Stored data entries
-- Opening Marker --
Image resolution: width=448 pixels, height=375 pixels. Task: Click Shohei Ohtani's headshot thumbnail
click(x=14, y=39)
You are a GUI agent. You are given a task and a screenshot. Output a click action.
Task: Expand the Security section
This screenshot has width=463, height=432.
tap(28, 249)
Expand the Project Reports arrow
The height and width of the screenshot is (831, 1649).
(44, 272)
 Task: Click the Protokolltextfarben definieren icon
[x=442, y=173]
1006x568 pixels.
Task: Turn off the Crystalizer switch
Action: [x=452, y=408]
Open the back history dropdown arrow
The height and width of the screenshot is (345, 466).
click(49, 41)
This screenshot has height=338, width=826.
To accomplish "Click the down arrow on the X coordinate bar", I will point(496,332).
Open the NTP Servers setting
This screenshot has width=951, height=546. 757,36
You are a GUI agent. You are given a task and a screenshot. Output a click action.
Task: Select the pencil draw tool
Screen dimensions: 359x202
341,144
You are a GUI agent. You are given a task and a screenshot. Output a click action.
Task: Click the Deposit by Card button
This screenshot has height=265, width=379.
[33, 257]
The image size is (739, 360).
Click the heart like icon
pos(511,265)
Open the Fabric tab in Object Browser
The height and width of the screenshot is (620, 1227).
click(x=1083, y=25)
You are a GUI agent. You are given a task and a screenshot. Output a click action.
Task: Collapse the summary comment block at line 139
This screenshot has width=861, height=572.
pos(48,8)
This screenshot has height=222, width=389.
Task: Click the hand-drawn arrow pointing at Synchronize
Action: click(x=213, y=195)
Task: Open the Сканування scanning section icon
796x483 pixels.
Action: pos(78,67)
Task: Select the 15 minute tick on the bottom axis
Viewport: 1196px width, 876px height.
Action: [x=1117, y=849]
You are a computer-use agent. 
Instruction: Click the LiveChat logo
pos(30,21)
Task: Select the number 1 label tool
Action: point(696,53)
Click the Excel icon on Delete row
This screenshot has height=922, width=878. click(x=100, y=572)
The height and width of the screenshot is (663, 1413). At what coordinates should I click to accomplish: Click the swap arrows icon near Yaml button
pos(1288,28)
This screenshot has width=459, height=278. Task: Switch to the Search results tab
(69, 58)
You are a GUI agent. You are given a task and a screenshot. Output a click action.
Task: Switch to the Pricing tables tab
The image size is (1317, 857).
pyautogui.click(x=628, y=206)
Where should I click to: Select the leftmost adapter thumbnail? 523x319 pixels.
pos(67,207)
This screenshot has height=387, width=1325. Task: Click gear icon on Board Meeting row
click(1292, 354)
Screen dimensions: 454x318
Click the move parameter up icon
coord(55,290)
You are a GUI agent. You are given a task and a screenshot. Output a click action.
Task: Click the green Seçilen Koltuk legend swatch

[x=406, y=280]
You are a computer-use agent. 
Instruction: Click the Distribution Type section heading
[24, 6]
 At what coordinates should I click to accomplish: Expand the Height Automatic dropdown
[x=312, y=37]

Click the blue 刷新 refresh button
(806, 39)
-- Closing Marker --
Reproduce every record above exactly.

Image resolution: width=448 pixels, height=375 pixels. Task: Click Shohei Ohtani's headshot thumbnail
click(x=14, y=39)
You are a GUI agent. You are given a task and a screenshot. Output a click action.
Task: Expand the Security section
This screenshot has width=463, height=432.
tap(28, 249)
Expand the Project Reports arrow
The height and width of the screenshot is (831, 1649).
(44, 272)
 Task: Click the Protokolltextfarben definieren icon
[x=442, y=173]
1006x568 pixels.
Task: Turn off the Crystalizer switch
Action: [x=452, y=408]
Open the back history dropdown arrow
The height and width of the screenshot is (345, 466).
click(49, 41)
This screenshot has height=338, width=826.
To accomplish "Click the down arrow on the X coordinate bar", I will point(496,332).
Open the NTP Servers setting
This screenshot has width=951, height=546. 757,36
You are a GUI agent. You are given a task and a screenshot. Output a click action.
Task: Select the pencil draw tool
Screen dimensions: 359x202
341,144
You are a GUI agent. You are given a task and a screenshot. Output a click action.
Task: Click the Deposit by Card button
This screenshot has height=265, width=379.
[33, 257]
The image size is (739, 360).
Click the heart like icon
pos(511,265)
Open the Fabric tab in Object Browser
The height and width of the screenshot is (620, 1227).
click(x=1083, y=25)
You are a GUI agent. You are given a task and a screenshot. Output a click action.
Task: Collapse the summary comment block at line 139
This screenshot has width=861, height=572.
pos(48,8)
This screenshot has height=222, width=389.
Task: Click the hand-drawn arrow pointing at Synchronize
Action: click(x=213, y=195)
Task: Open the Сканування scanning section icon
796x483 pixels.
Action: pos(78,67)
Task: Select the 15 minute tick on the bottom axis
Viewport: 1196px width, 876px height.
Action: [x=1117, y=849]
You are a computer-use agent. 
Instruction: Click the LiveChat logo
pos(30,21)
Task: Select the number 1 label tool
Action: point(696,53)
Click the Excel icon on Delete row
This screenshot has height=922, width=878. click(x=100, y=572)
The height and width of the screenshot is (663, 1413). At what coordinates should I click to accomplish: Click the swap arrows icon near Yaml button
pos(1288,28)
This screenshot has width=459, height=278. Task: Switch to the Search results tab
(69, 58)
You are a GUI agent. You are given a task and a screenshot. Output a click action.
Task: Switch to the Pricing tables tab
The image size is (1317, 857).
pyautogui.click(x=628, y=206)
Where should I click to: Select the leftmost adapter thumbnail? 523x319 pixels.
pos(67,207)
This screenshot has height=387, width=1325. Task: Click gear icon on Board Meeting row
click(1292, 354)
Screen dimensions: 454x318
Click the move parameter up icon
coord(55,290)
You are a GUI agent. You are given a task and a screenshot. Output a click action.
Task: Click the green Seçilen Koltuk legend swatch

[x=406, y=280]
You are a computer-use agent. 
Instruction: Click the Distribution Type section heading
[24, 6]
 At what coordinates should I click to accomplish: Expand the Height Automatic dropdown
[x=312, y=37]

Click the blue 刷新 refresh button
(806, 39)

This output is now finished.